Infrastructure fundraising roars back as data centers, energy transition reset investor priorities

With US$474B sought globally, managers chase AI data centers, secondaries liquidity and energy mandates.

Infrastructure fundraising roars back as data centers, energy transition reset investor priorities

Infrastructure fundraising has shifted from drought to deluge in just two years, as investors re-engage with the asset class on the back of surging demand for data centers and accelerating energy-transition spending.

The newly released Infrastructure Outlook 2026 from With Intelligence by S&P Global shows the sector rebounding sharply in 2025 after a weak 2024, as large flagship funds returned to market and allocators increased commitments to strategies tied to power, digital infrastructure and liquidity solutions.

That shift is visible in the fundraising numbers. The report estimates US$474 billion is currently being sought by closed-ended infrastructure funds globally, with $143 billion of that attributable to the top 10 managers.

“Infrastructure is set for another year of sustained momentum, following a strong rebound in fundraising in 2025, which more than doubled the previous year’s total,” said Viola Caon, global infrastructure research lead at With Intelligence.

“A confluence of megatrends, including AI-driven data center expansion and energy transition, are helping to drive this growth, but we’re also seeing increased interest in infrastructure investments as source of liquidity and portfolio protection amid market volatility.”

The outlook describes a market where capital is consolidating among large managers even as new firms try to break through.
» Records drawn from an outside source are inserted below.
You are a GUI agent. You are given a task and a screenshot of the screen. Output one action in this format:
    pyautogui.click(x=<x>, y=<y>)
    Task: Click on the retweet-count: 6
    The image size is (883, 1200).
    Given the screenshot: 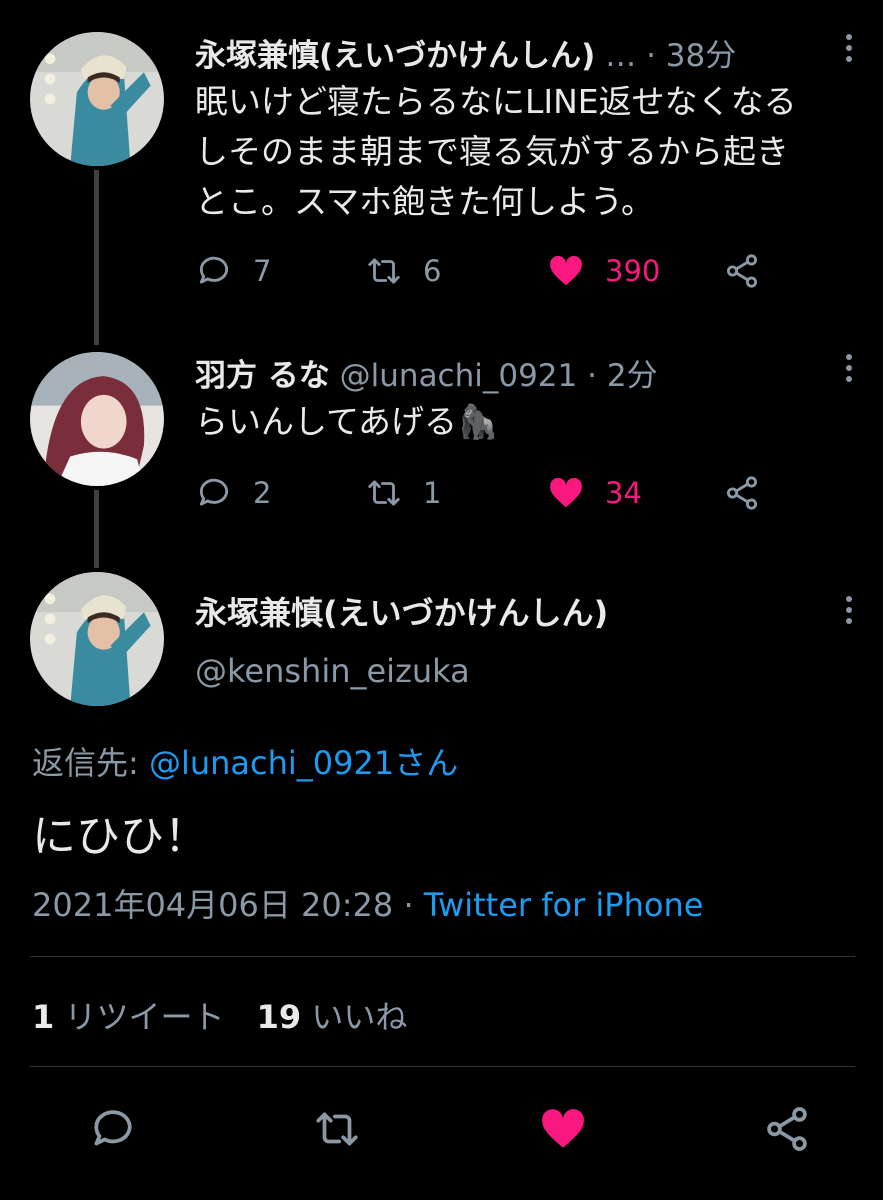 What is the action you would take?
    pyautogui.click(x=432, y=271)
Infrastructure fundraising rose from $99 billion in 2024, a six-year low, to more than $250 billion in 2025, excluding co-investments, which the report says marked the strongest year since 2015 and was helped by several funds larger than $10 billion reaching a close.

Even with that concentration, emerging managers are still coming to market. With Intelligence tracked 15 new managers seeking more than $11 billion in the final quarter of 2025, with many positioned as value-add strategies.

Data centers: the AI trade meets physical constraints

Digital infrastructure, especially data centers, is central to the current fundraising pitch. The report notes that investor demand for funds with data center exposure should remain a key growth driver in 2026, as managers and LPs look to benefit from the AI boom and the need for physical assets that support it.

The scale is striking. Since 2020, With Intelligence has tracked 144 real asset funds with data center exposure targeting nearly $200 billion, and it reports a record 604 data centers built in 2024.

Still, the outlook flags a critical risk that investment committees are increasingly focused on: power. It notes that constraints on electricity supply are viewed as the most significant limitation on data centers, alongside energy intensity and building regulations in Europe and the U.S. It also points to oversupply risk in China and other APAC countries.

Energy transition demand accelerates

Alongside digital infrastructure, energy transition strategies continue to pull in mandates. Allocator demand for energy-transition fund mandates increased from $1 billion in 2024 to $3 billion in 2025, and the report shows expectation that momentum will persist in 2026 as incentives and geopolitics drive projects.

The outlook also notes a geographic reshuffling in fundraising talent, highlighting Southern Europe as an increasingly attractive base for managers supported by favorable tax regimes and government energy transition programs. It cites Italy’s MACSE subsidy mechanism and Spain’s developing transition market as part of the opportunity set.

Infrastructure secondaries are also climbing the agenda as investors look for ways to generate liquidity and rebalance exposures without exiting the asset class entirely.

The report describes secondaries as moving toward strategic allocations and reports a record $30 billion combined GP- and LP-led volume in 2025, alongside a tripling in the share of infrastructure secondary mandates over the last year.

In a market shaped by volatility and policy uncertainty, that evolution may matter as much as the fundraising rebound itself. The message from the 2026 outlook is that infrastructure is no longer being sold solely as long-duration cash flows; it’s increasingly being positioned as a flexible allocation tied to the power-and-compute buildout, decarbonization pipelines and, crucially, liquidity management.